Evolution and Neural Networks
With the recent explosion in the popularity of AI, there has been a ton of focus placed upon the ability of Neural Networks to solve a variety of tasks. From cancer detection to ChatGPT, these blackbox systems can sometimes feel like magic. But under the hood, the power of Neural Networks really boils down to how they’re trained.

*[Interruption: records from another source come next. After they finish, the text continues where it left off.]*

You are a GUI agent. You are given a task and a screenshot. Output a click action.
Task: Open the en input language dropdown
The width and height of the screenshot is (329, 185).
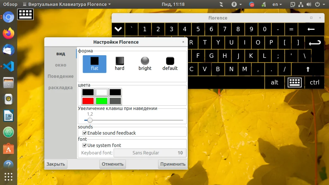(x=277, y=4)
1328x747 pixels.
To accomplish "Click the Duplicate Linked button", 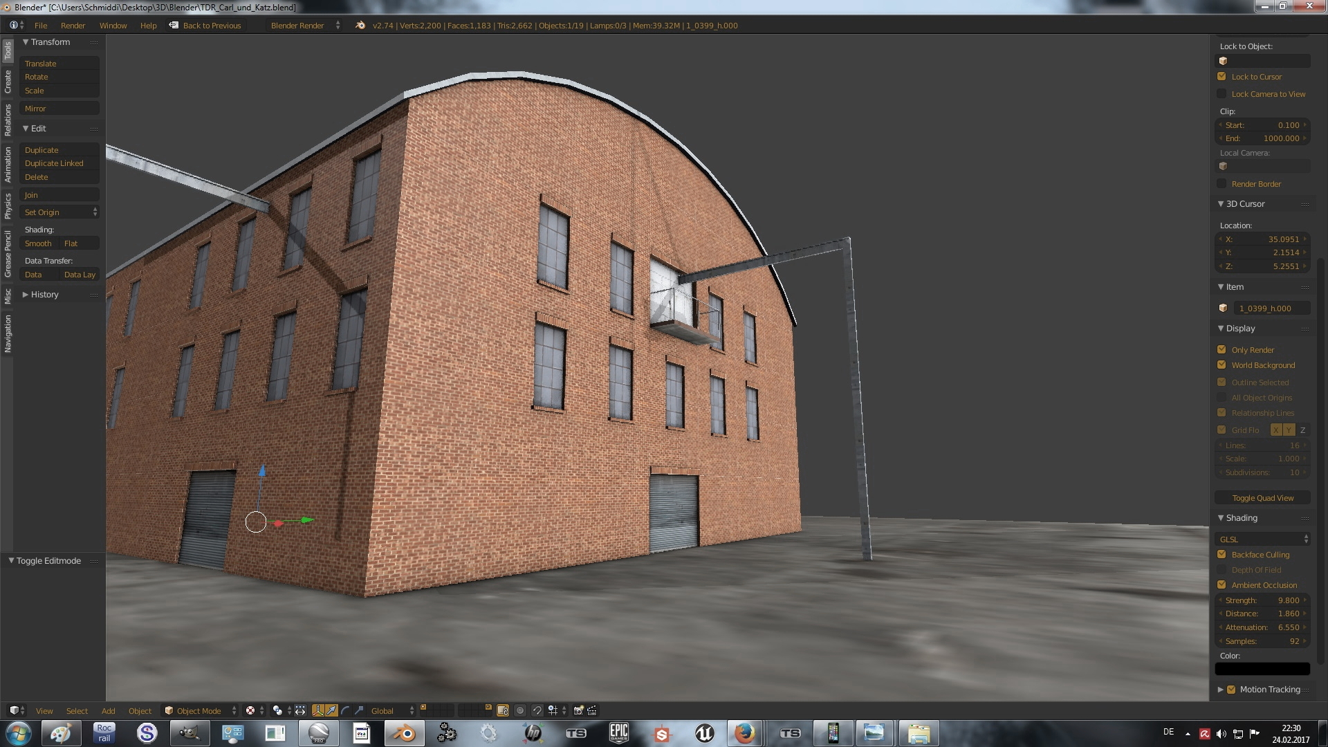I will coord(54,163).
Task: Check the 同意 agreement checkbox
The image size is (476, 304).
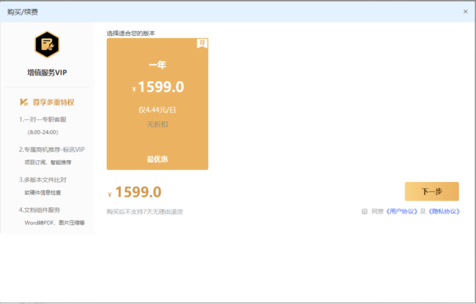Action: click(x=364, y=211)

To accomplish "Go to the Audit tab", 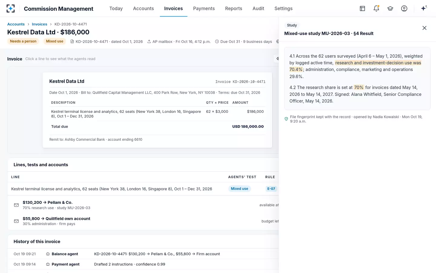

In traditional Deep Learning, Neural Networks are trained using something called backpropagation, which calculates the gradient of a loss function with respect to the network’s weights. In other words, it determines how much each weight contributed to the error (called the loss).
Backpropagation is used together with an optimization algorithm that aims to minimize the error. Nowadays, these optimization algorithms are almost always a variant of Stochastic Gradient Descent (SGD). Perhaps the most common variant is called Adaptive Moment Estimation, commonly referred to as Adam.
Because these algorithms have been wildly successful in a wide variety of domains, they have become the de-facto way to train a Neural Network. And as a consequence, alternative methods have seemingly been forgotten.
In this post, we will be exploring one such method — one that takes remarkable influence from the biological processes that created you, me, and every other living thing on this planet.
Evolutionary Algorithms
Evolutionary Algorithms (to which Genetic Algorithms are a subset) use the principles of natural selection, reproduction, and genetic mutation to solve a given task. Given that these ideas are popularly known, these algorithms tend to be extremely intuitive and easy to implement.
Like Stochastic Gradient Descent, we can use Evolutionary Algorithms to optimize the parameters (weights and biases) of a neural network. With an Evolutionary Algorithm, the main difference is the fact that we don’t need to calculate the gradients. Of course, the model still completes its forward pass; but, there is no backpropagation involved.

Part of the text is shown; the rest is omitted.